Epigomphus echeverrii
- Conservation status: Least Concern (IUCN 3.1)

Scientific classification
- Kingdom: Animalia
- Phylum: Arthropoda
- Clade: Pancrustacea
- Class: Insecta
- Order: Odonata
- Infraorder: Anisoptera
- Family: Gomphidae
- Genus: Epigomphus
- Species: E. echeverrii
- Binomial name: Epigomphus echeverrii Brooks, 1989

= Epigomphus echeverrii =

- Genus: Epigomphus
- Species: echeverrii
- Authority: Brooks, 1989
- Conservation status: LC

Species of dragonfly

Epigomphus echeverrii, also known as the volcano knobtail, is a species of dragonfly in the family Gomphidae. It has a dark brown prothorax, a black pterothorax marked with a number of blue-green stripes and spots, and a black abdomen. The dragonfly is endemic to Costa Rica, where it is found in streams in lowland rainforests in the provinces of Guanacaste and San José. It is classified as being of least concern by the IUCN.

== Taxonomy ==
Epigomphus echeverrii was formally described in 1989 by the odonatologist Stephen Brooks based on an adult male specimen collected from near Cacao Volcano in Guanacaste Province, Costa Rica. It is named after Gustavo Echeverri, a rancher who donated his land to the Guanacaste National Park. It has the English common name volcano knobtail. It is thought to be closely related to Epigomphus crepidus-subsimilis group.

== Description ==
In adult males, the head has a black labrum, brown postclypeus, light blue-green labium, and brown and blue-green frons. The prothorax is dark brown with blue-green markings. The pterothorax is black with a number of blue-green stripes and spots. The abdomen is black and has ten segments, with light blue-green stripes and spots. The wings have red-brown pterostigma and black veins. Like other Costa Rican endemic Epigomphus, E. echeverrii females have a unique pair of postocellar "horns". In the holotype male, the abdominal length is 43.8 mm, the hind-wing length is 36 mm and the total length is 58.4 mm. In the allotype female, the abdominal length is 41 mm, the hind-wing length is 40.5 mm and the total length is 62 mm.

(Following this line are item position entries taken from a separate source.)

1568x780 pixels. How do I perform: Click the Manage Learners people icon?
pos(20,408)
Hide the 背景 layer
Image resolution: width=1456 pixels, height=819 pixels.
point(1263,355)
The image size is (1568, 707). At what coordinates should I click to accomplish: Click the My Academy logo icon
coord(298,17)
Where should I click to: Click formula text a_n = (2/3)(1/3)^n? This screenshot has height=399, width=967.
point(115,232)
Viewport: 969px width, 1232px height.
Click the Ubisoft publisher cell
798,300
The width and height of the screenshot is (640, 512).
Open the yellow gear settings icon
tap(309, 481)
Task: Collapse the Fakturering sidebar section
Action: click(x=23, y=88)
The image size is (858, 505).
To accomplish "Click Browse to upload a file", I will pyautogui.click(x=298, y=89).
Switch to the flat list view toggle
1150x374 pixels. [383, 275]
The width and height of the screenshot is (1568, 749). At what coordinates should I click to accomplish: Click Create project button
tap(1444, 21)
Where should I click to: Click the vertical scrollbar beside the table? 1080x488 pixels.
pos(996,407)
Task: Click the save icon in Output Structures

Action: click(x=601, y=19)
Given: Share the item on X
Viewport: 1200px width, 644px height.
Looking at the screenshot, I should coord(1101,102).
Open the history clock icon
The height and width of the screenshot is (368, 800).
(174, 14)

== Distribution and conservation ==
Endemic to Costa Rica, Epigomphus echeverrii is known from the provinces of Guanacaste and San José. It is found in a large extent of coastal mountains from the Nicaraguan border south to San José. It inhabits rocky streams in rainforests at elevations of around 600-1150 m. The species has a total range that is estimated to be around 2,000 km², but likely also occurs in many currently unsurveyed areas with suitable streams. The species is classified as being of least concern by the IUCN as it occurs in some well-protected areas, such as Guanacaste National Park and El Rodeo Forest Reserve, and shows no indications of population decline.